Ama laiklik bugün Fransa’da geniş bir anlaşma konusudur. Fransa kendini onunla ispatlar, bununla beraber herkesin yaklaşım şekli ve kavrayışı farklılık gösterir. Öyle olunca da tartışmaya açık, çok bakışlı, yumuşak ya da sert bir laiklik anlıyoruz. Bazen onu tekrar tanımlamak gerekiyor. Tarihçi Jean Bouberot’nun deyişine göre, bazen, “Fransa’nın laikliği Avrupa ortalamasına getirmesi” de akıldan geçmiyor değil.

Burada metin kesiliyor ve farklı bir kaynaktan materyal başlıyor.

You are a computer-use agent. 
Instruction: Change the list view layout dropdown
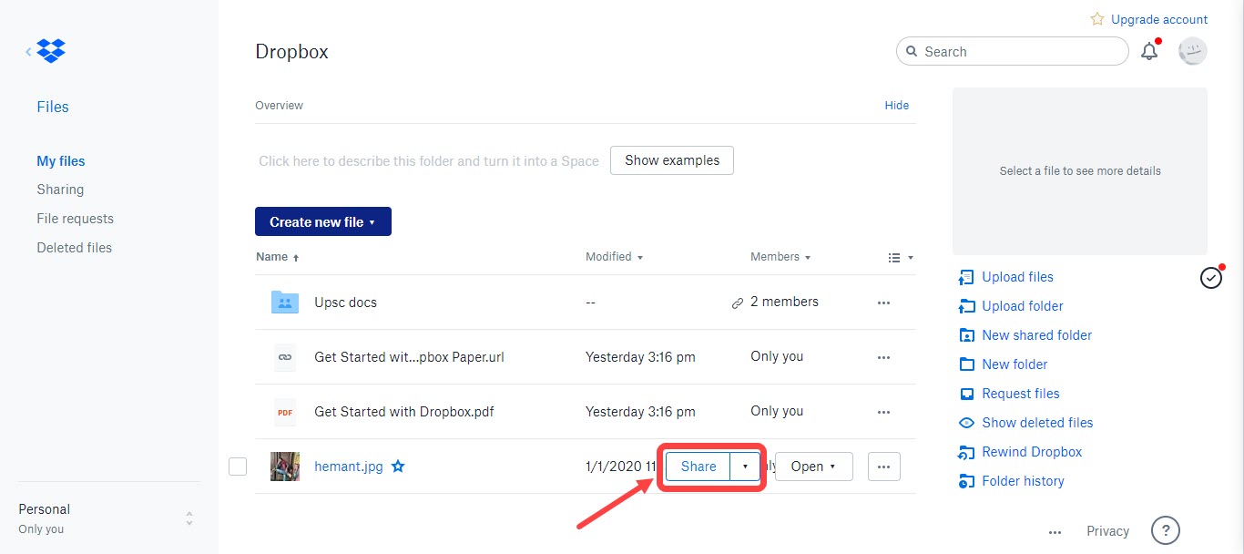tap(901, 258)
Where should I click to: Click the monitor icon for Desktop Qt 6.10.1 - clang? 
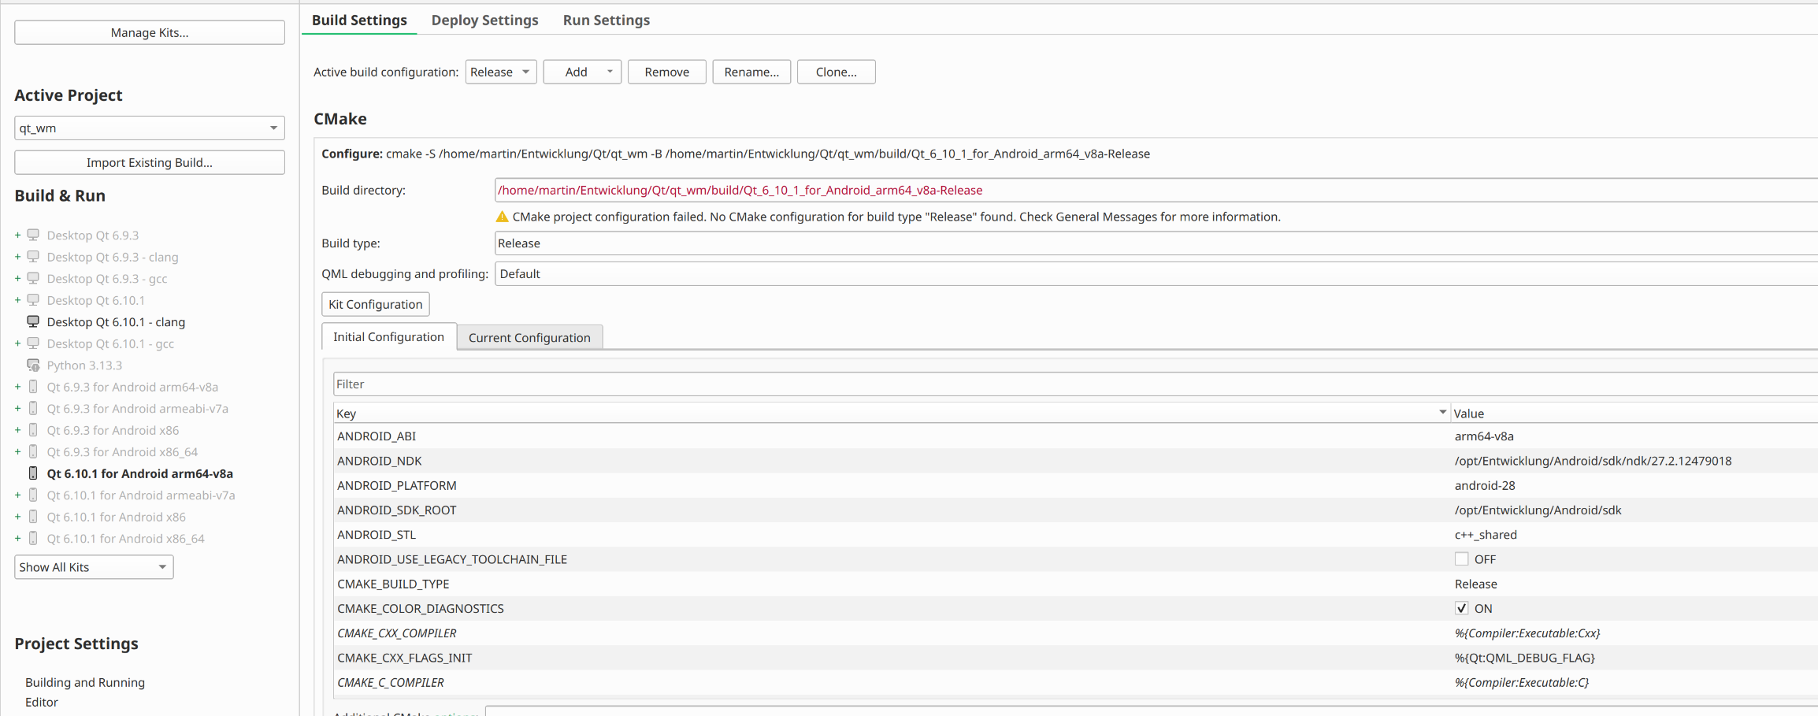(33, 322)
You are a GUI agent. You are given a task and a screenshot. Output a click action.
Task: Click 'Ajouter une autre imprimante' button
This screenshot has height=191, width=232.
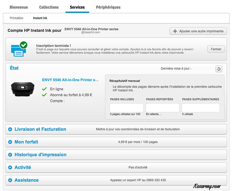[x=198, y=31]
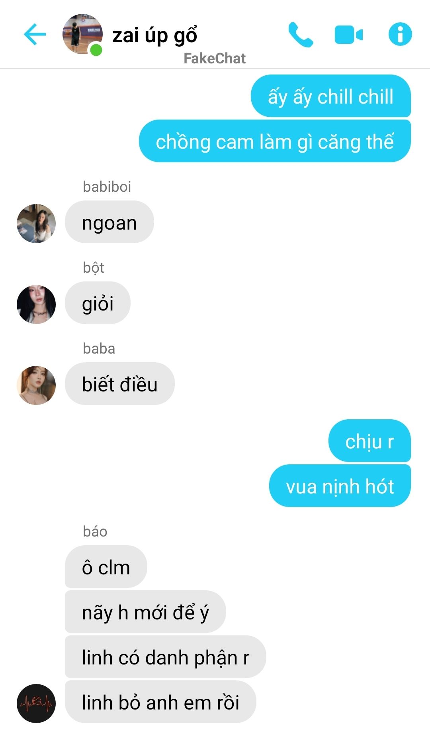Select 'linh có danh phận r' message
Image resolution: width=430 pixels, height=737 pixels.
click(x=165, y=657)
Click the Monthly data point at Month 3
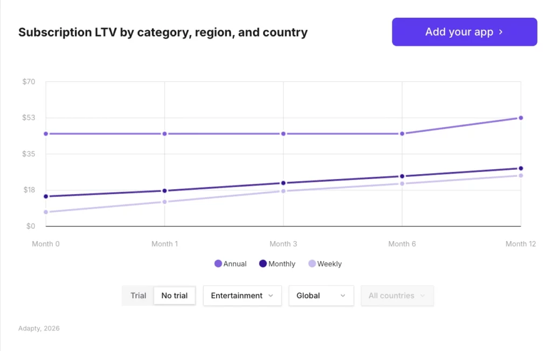This screenshot has height=351, width=552. click(283, 183)
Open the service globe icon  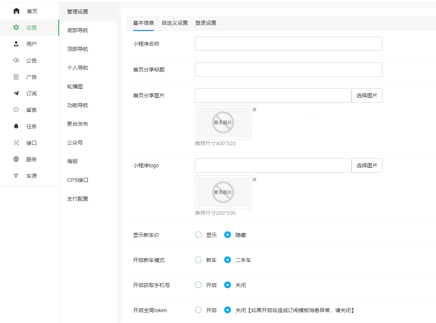[16, 159]
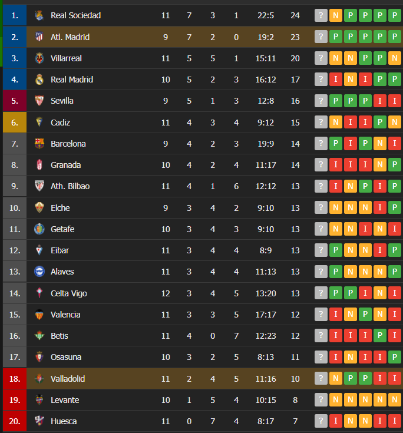Open the Cadiz team link
The image size is (403, 433).
[x=60, y=123]
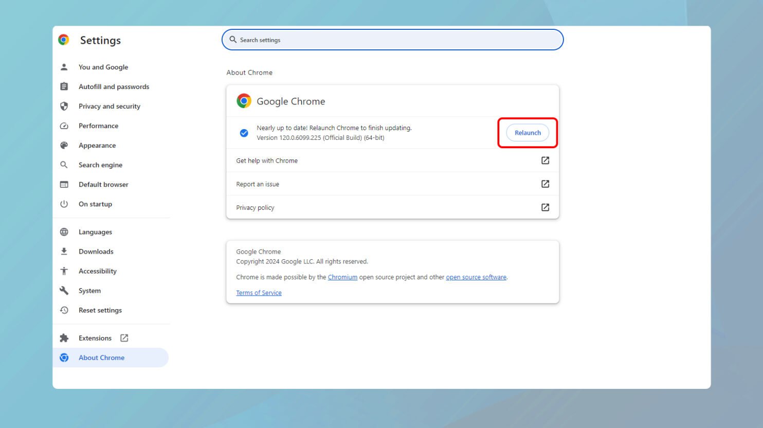Click the speedometer icon for Performance
This screenshot has height=428, width=763.
click(64, 126)
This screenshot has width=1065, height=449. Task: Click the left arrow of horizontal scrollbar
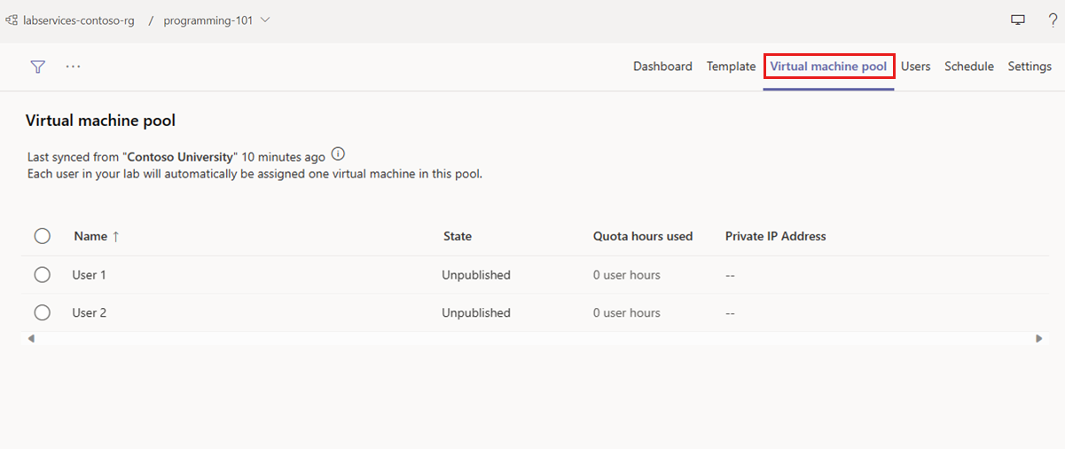tap(31, 339)
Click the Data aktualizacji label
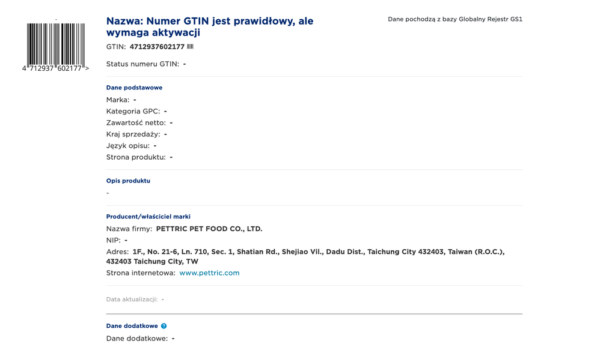 (x=132, y=299)
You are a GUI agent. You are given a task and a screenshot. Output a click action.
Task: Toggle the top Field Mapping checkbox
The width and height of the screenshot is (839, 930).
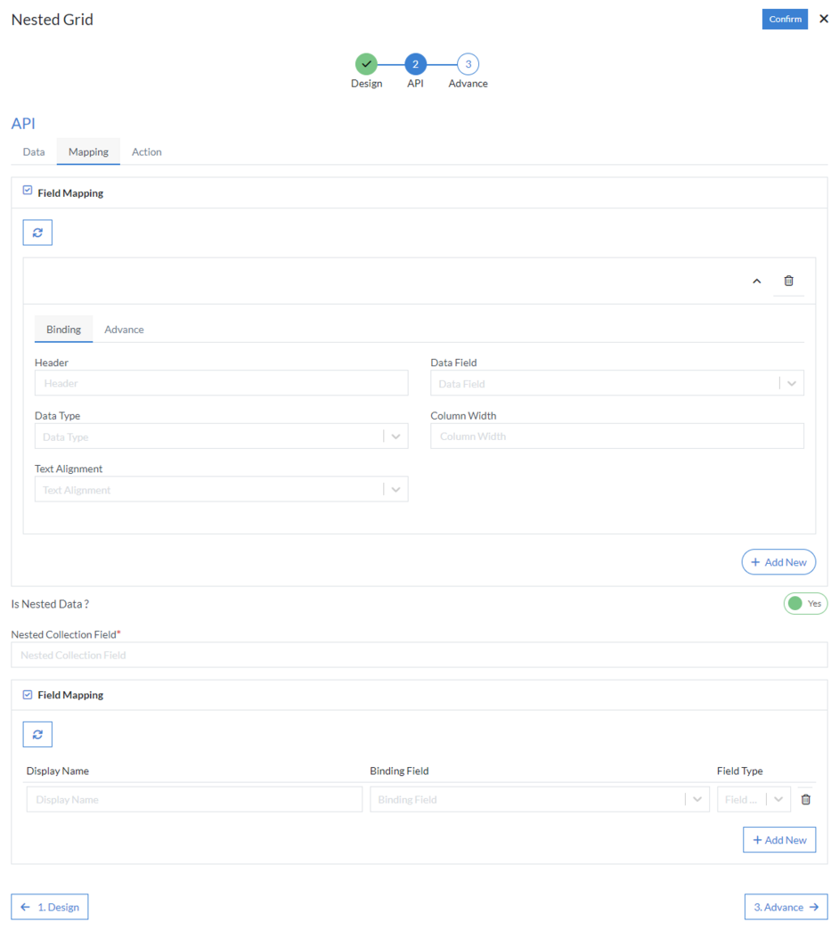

Laikliğin dostları olduğu gibi düşmanları da vardır. Laikliğin ilk temel kuralı, vicdan özgürlüğüdür, laiklik vicdan özgürlüğünün en gelişmişidir. Her insan vicdan özgürlüğünü serbestçe kullanmalıdır. Bunu kimseye soracak değildir. Bu özgürlük bütün dinsel baskıları, bütün ideolojik baskıları, zorlamaları reddeder, hesaptan çıkarır.
Vicdan özgürlüğü sadece din ve mezhep özgürlüğü değil, sadece söz konusu olan ruhsal, dinsel, mezhepsel fikirleri kavramıyor fakat aynı zamanda athe ve agnostik inançları da kapsıyor. 13 Temmuz 1983 yasası, bu, fikir, inanç özgürlüğü kuralını kamu görevlilerine taşıyarak: “Politik, sendikal, felsefi ya da dini fikirleri, cinsiyetleri, sağlık durumları, engellerinden ötürü ya da budunsal (etnik) sebeplerle devlet görevlileri arasında hiçbir ayrım yapılmamalıdır.” der. Benzer türdeki kurallar esasen askeri duruma da uygulanır.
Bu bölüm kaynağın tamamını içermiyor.